SECURITIES AND EXCHANGE COMMISSION

WASHINGTON, D.C. 20549

 

 

FORM 8-K

 

 

CURRENT REPORT

Pursuant to Section 13 or 15(d) of the

Securities Exchange Act of 1934

Date of Report (Date of earliest event reported): August 14, 2013

 

 

MERCANTILE BANK CORPORATION

(Exact name of registrant as specified in its charter)

 

 

 

Michigan   000-26719   38-3360865

(State or other jurisdiction

of incorporation)

 

(Commission

File Number)

 

(IRS Employer

Identification no.)

310 Leonard St., N.W.

Grand Rapids, Michigan

  49504
(Address of principal executive offices)   (Zip Code)

Registrant’s telephone number, including area code: (616) 406-3000

 

 

Check the appropriate box below if the Form 8-K filing is intended to simultaneously satisfy the filing obligation of the Registrant under any of the following provisions:

 

x Written communications pursuant to Rule 425 under the Securities Act (17 CFR 230.425).

 

¨ Soliciting material pursuant to Rule 14a-12 under the Exchange Act (17 CFR 240.14a-12).

 

¨ Pre-commencement communications pursuant to Rule 14d-2(b) under the Exchange Act (17 CFR 240.14d-2(b)).

 

¨ Pre-commencement communications pursuant to Rule 13e-4(c) under the Exchange Act (17 CFR 240.13e-4(c)).

 

 

 


Item 1.01. Entry into a Material Definitive Agreement

Merger Agreement

On August 14, 2013, Mercantile Bank Corporation, a Michigan corporation (“Mercantile” or the “Company”) and Firstbank Corporation, a Michigan corporation (“Firstbank”), entered into an Agreement and Plan of Merger (the “Merger Agreement”), providing for a business combination of Mercantile and Firstbank. The Merger Agreement provides that, upon the terms and subject to the conditions set forth in the Merger Agreement, Firstbank will be merged with Mercantile (the “Merger”), with Mercantile as the surviving corporation. The Merger Agreement has been unanimously approved by the boards of directors of Mercantile and Firstbank.

• [TASKS]
A. Copy out the stretch of the merger filing from "Registrant’s telephone number, including" through "(17 CFR 230.425).".
B. According to the merger filing, which company will be the surviving corporation after the Merger?

• [SOURCE MATERIAL]
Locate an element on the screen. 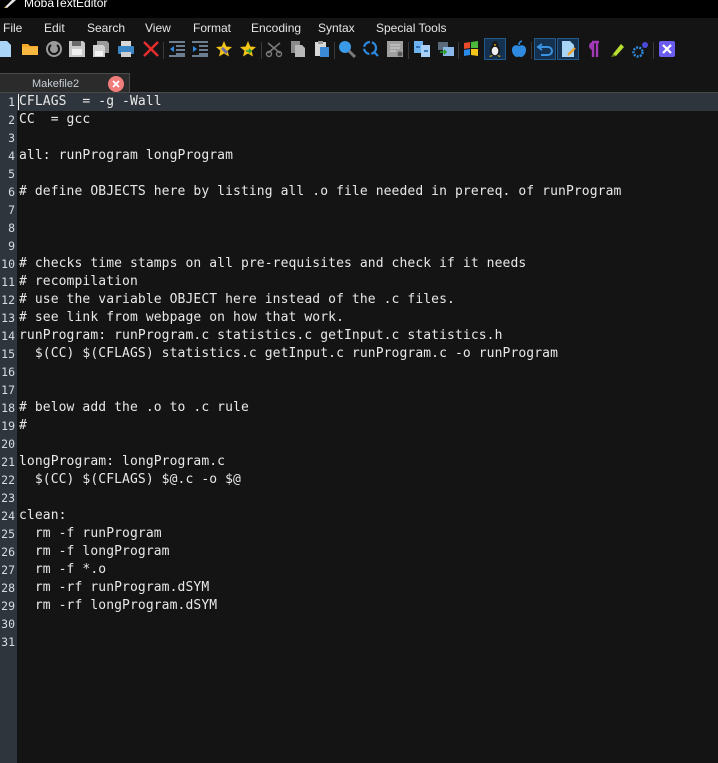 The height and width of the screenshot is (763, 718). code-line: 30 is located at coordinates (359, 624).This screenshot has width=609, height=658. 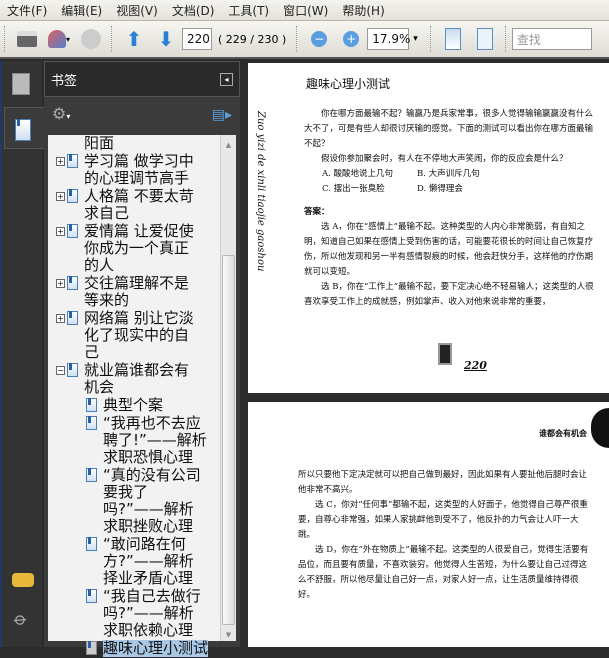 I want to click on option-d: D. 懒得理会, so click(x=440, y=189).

• [ANSWERS BY ITEM]
A.
Registrant’s telephone number, including area code: (616) 406-3000

 

 

Check the appropriate box below if the Form 8-K filing is intended to simultaneously satisfy the filing obligation of the Registrant under any of the following provisions:

 

x Written communications pursuant to Rule 425 under the Securities Act (17 CFR 230.425).

B. Mercantile Bank Corporation